Although Foucault & Neoliberalism makes a series of fascinating claims, some of the volume’s arguments sometimes rest on questionable evidence. For instance, Dean quotes Francois Ewald, one of Foucault’s former students, from an interview Ewald conducted with Gary Becker, to bolster the argument that Foucault sympathized with neoliberalism. However, in the same interview, Ewald also claims that he is only offering his own neoliberal reading of Foucault, and that Foucault would offer a different view if he were there himself. Furthermore, in response to Dean’s chapter in the volume, Ewald has publicly stated that he is astonished that Foucault could ever be identified with liberalism and neoliberalism. Thus Dean assumes an unmediated transmission of interpretation from teacher to student, much as Foucault had done when he saw a direct link from Marx to Stalin. Likewise, Christofferson argues that Foucault in part endorsed Glucksmann’s book because the former was obsessed with maintaining his celebrity status. Although an interesting claim, Christofferson makes no effort to elaborate on this, nor is it clear how it is germane to the overall argument of his chapter, or the volume.

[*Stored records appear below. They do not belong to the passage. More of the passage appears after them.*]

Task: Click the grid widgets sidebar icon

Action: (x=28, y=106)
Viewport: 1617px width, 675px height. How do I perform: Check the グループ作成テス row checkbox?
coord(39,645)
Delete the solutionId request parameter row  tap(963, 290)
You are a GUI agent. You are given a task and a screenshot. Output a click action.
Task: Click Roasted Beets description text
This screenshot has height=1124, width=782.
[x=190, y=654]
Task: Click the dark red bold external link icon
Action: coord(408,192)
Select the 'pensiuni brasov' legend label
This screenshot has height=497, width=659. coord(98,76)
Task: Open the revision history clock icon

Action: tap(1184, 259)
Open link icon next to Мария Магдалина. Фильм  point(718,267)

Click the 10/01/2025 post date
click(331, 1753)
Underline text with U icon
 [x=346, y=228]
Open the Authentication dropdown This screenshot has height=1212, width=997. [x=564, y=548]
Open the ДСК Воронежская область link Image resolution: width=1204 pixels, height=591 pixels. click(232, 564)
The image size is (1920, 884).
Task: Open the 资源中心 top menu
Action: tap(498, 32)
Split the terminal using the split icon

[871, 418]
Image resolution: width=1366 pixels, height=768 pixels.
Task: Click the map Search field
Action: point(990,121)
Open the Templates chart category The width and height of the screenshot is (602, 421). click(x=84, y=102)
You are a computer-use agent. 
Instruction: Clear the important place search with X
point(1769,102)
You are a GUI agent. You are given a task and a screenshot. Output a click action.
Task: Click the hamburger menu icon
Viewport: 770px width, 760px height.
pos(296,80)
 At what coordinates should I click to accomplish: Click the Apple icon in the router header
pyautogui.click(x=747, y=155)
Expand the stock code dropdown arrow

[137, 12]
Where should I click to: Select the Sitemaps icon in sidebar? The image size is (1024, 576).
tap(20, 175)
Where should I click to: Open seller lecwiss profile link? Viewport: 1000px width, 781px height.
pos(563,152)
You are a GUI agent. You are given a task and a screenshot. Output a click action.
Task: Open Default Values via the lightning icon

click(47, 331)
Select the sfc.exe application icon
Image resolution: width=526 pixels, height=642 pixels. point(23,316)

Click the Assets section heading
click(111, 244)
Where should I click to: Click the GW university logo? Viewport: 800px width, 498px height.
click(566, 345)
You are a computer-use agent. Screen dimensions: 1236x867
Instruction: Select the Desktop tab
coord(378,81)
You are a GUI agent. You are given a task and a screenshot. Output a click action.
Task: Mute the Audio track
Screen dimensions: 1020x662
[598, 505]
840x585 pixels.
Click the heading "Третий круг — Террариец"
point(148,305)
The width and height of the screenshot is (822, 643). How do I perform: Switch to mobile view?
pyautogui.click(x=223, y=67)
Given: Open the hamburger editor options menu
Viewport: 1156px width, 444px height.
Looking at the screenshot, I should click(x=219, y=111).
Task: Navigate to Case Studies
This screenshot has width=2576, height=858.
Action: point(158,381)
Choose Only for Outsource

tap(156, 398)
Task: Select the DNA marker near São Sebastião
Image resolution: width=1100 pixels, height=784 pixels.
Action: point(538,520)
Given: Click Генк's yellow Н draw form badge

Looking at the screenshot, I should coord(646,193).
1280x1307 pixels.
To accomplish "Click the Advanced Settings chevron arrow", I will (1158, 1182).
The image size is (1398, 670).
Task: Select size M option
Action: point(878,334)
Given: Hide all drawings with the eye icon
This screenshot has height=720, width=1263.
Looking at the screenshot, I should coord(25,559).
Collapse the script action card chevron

However, these minor deficiencies do not significantly detract from the provocative, well-researched, and necessary intervention that the volume represents. Foucault & Neoliberalism can rightly take its place as an original contribution to the litany of critiques of Foucault, and hopefully act as a lighthouse to future scholars of cultural studies who decide to study neoliberalism.


Author Information

David Zeglen

David Zeglen is a PhD candidate in the Cultural Studies program at George Mason University. For his dissertation, he is researching the applicability of Trotsky’s concept of uneven and combined development as a theory of cultural globalization. He is currently co-editing a special issue of Celebrity Studies with Neil Ewen on right-wing populist celebrity politicians in Europe due out in 2020.